Problem Understanding

We are given a complete graph with $n$ vertices. Each vertex initially has a color, and colors are given as integers. The graph structure itself is not really something we need to manipulate explicitly because every pair of vertices is connected.

The only operation available is to pick a connected subgraph whose vertices all currently share the same color, and recolor all of them into any other color. The goal is to make every vertex end up with a single uniform color using the minimum number of such operations.

Because the graph is complete, any subset of vertices is connected. This changes the problem significantly: connectivity does not restrict which vertices we can choose, only the condition that all chosen vertices must currently have the same color.

The input size goes up to $10^6$, which immediately rules out anything quadratic such as trying all pairs of colors or simulating operations on subsets repeatedly. We need a solution that essentially processes the color array in linear time.

A few subtle situations matter:

If all vertices already have the same color, for example:

Input:

5
3 3 3 3 3

the answer must be 0, since no operation is needed. Any approach that blindly assumes at least one operation per color would be wrong here.

If all colors are distinct, for example:

4
1 2 3 4

we might suspect we need many operations, but because we can recolor multiple vertices of the same color at once, the true answer depends only on how many distinct colors exist, not on $n$ itself.

The key pitfall is overthinking connectivity. Since the graph is complete, connectivity never restricts us, and the only real structure is how colors are distributed.

Approaches

A brute-force interpretation would simulate the process. At each step, we choose some color class, pick some subset of it, recolor it, update the graph, and repeat until all vertices share one color. This is correct in principle, but it requires maintaining dynamic color groups and repeatedly scanning or updating sets of vertices. In the worst case, each operation might touch $O(n)$ vertices, and we may perform up to $O(n)$ operations, leading to $O(n^2)$ behavior, which is far too slow for $n = 10^6$.

The key observation is that the structure of the graph makes every set of vertices with the same color interchangeable as a single unit. Since any subset of equal-colored vertices is connected, we can treat each distinct color as a block. More importantly, we can eliminate an entire color in one move by recoloring all vertices of that color into some target color.
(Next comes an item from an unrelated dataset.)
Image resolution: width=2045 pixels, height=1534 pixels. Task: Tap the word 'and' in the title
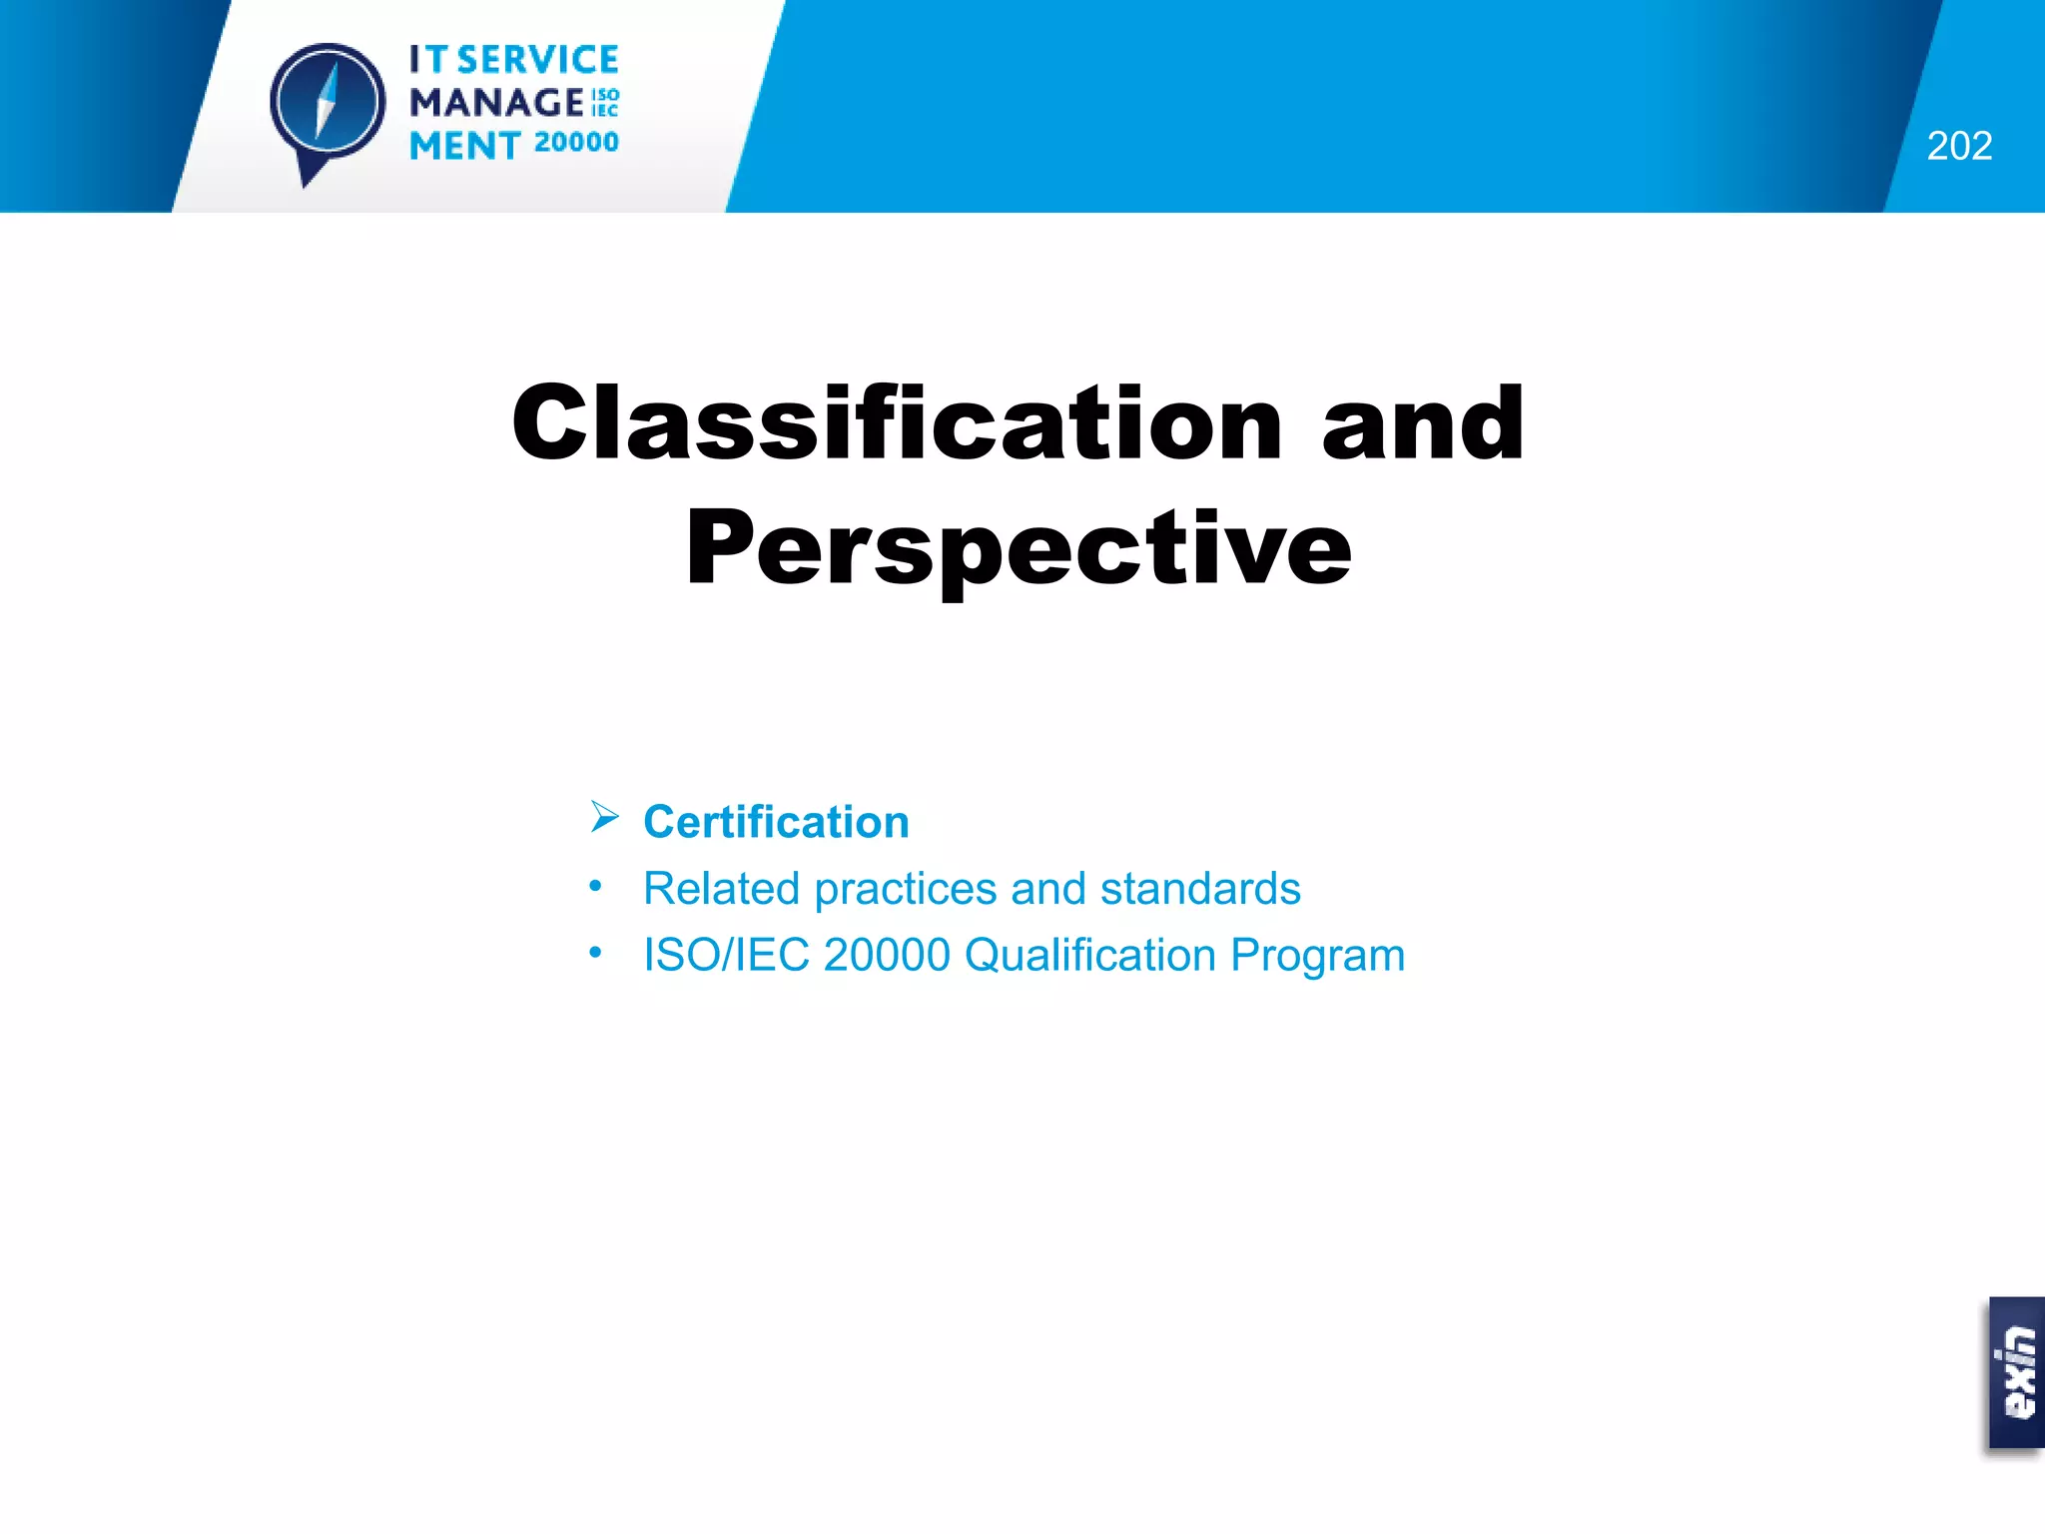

Once this is clear, the process becomes purely combinatorial. Suppose there are $k$ distinct colors initially. We choose one of them as the final target color. Every other color class must be merged into it at least once, and each can be merged in a single operation. This immediately gives $k - 1$ as the optimal answer.

There is no benefit in trying to recolor partial subsets or doing intermediate transformations, because each operation can already consume an entire color class at no extra cost.

Approach Time Complexity Space Complexity Verdict
Brute Force Simulation $O(n^2)$ $O(n)$ Too slow
Count Distinct Colors $O(n)$ $O(n)$ Accepted

Algorithm Walkthrough

We reduce the problem to understanding how many distinct colors exist in the initial array.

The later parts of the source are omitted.